Geçmişte öyle çok şey gördüm ki artık kırılmayı unuttum. (Gülüyor) Küsmeyi, kırılmayı unuttum. Benim için şu an tek şey var: Türkiye’de gerilimleri azaltacak ulusal bir uzlaşı ortamı sağlamak. Altılı masa bunu sağlıyor. Kalıcı siyasi dönüşüm için içinden çıktığım ve kimliğiyle onur duyduğum, yanlış temsil edildiğine inandığım toplumsal kesimlerin korkularını gidermek ve onlara yeni bir ufuk çizmek. O ufku çizmek için bu metni bir zemin gibi teklif etmiştim. Şöyle denebilirdi: “Bu metnin şuralarını değiştirelim. Değiştirirdik.

Ne oldu sonra?

Saadet Partisi ile süreç yürüyor. Saadet de ben de arzu ediyorduk ki DEVA içinde olsun, daha güçlü olsun.

Kılıçdaroğlu ve Akşener nasıl bakıyor?

Bu süreci altılı masa kurulurken Meral hanımla da Kemal beyle de paylaştım. Bu altılı masaya alternatif ya da onu engellemek için çıkmış değil. İttifak içinde ittifakın olabilmesi gerektiğini söyledim. Siyasi olgunlukla karşıladılar. Siyasette inandırıcılık çok önemli. Sahicilik önemli. Eğer tartışma açılmasaydı bu konuları konuşmazdım. 21’de 21 reddedilen bir metinle ilgili öyle bir heyula dolaştı ki… Çok negatif bir şey olması lazım diye düşünüldüğü için ben de soruya muhatap oldum: “Hocam nedir bu metin?” Altılı masanın zeminin kuvvetlendiren bir şeydir.

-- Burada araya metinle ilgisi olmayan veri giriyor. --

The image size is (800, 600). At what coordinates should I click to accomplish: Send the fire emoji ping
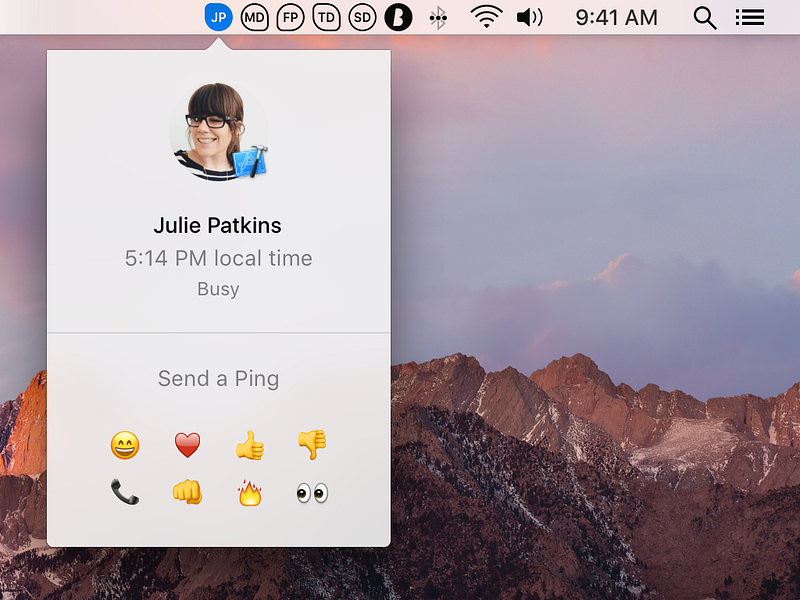(x=250, y=492)
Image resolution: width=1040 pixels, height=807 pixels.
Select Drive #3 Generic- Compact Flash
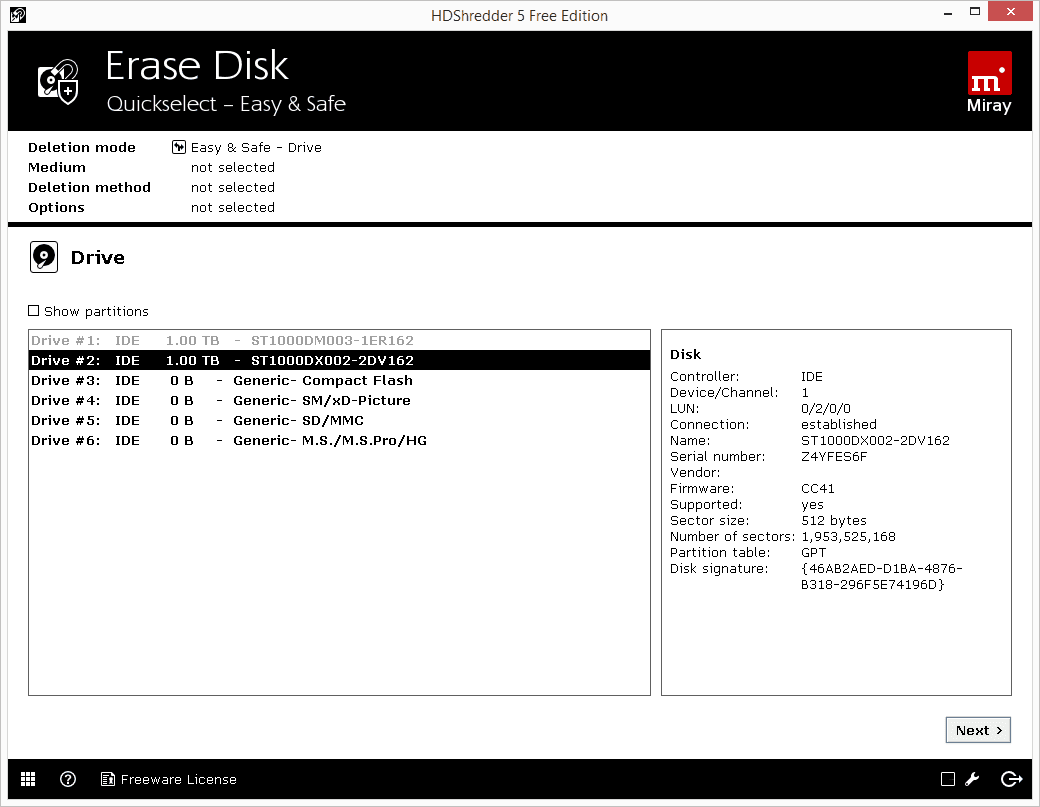(x=222, y=380)
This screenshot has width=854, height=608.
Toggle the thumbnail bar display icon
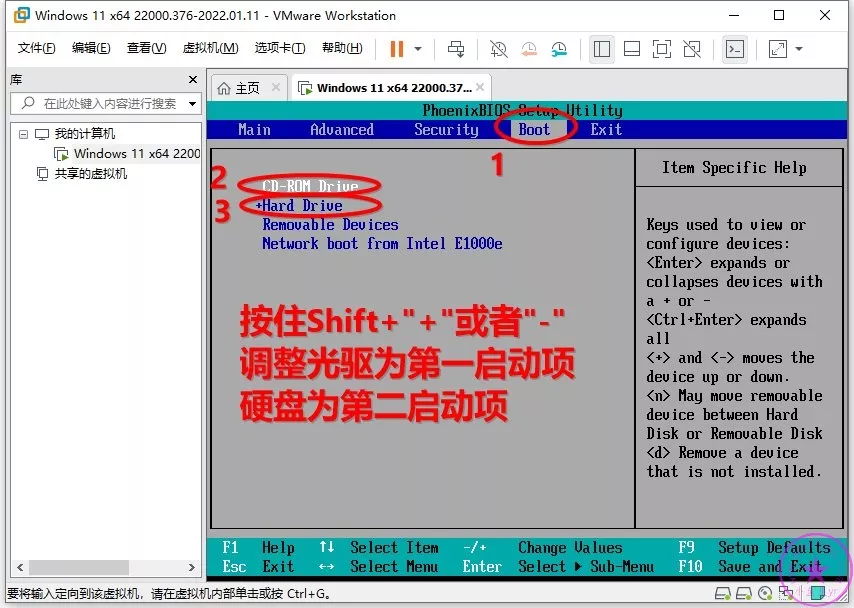point(631,49)
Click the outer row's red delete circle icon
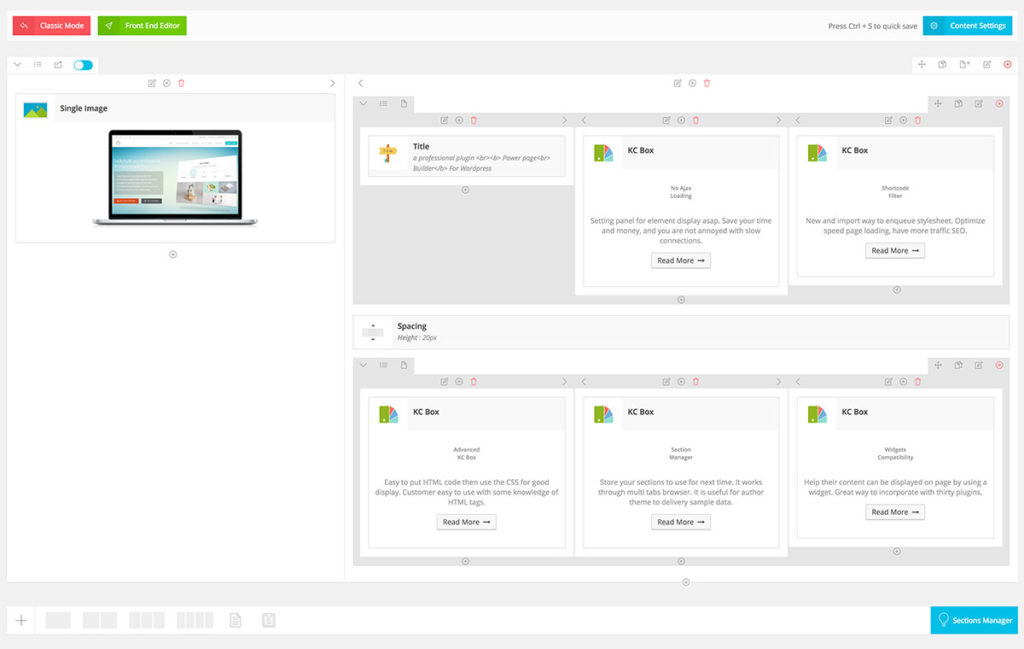Screen dimensions: 1024x649 [x=1007, y=65]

Orayı zillet diyerek, milli manevi değerlere düşman, bizi de oraya takılan kulüp gibi gösterenlere karşı cevaptır.

Ben şimdi DEVA’da “hayır” diyen 21 arkadaşıma soruyorum: İki paragraflık bu metinde sizi ne rahatsız etti kimlik olarak? “28 Şubat’ı yapmak isterlerse onlara karşı mücadele edeceğiz” dememiz mi rahatsız etti? “28 Şubat’ı bir örtü gibi istismar ederek yolsuzluk yapanlara karşı mücadele edeceğiz” dememiz mi? Bizlerle beraber olmak rahatsız ettiyse altılı masada da beraberiz. Atomize olan siyaseti toparlamamız lazım. Burada “ben” dememek, ego yapmamak lazım.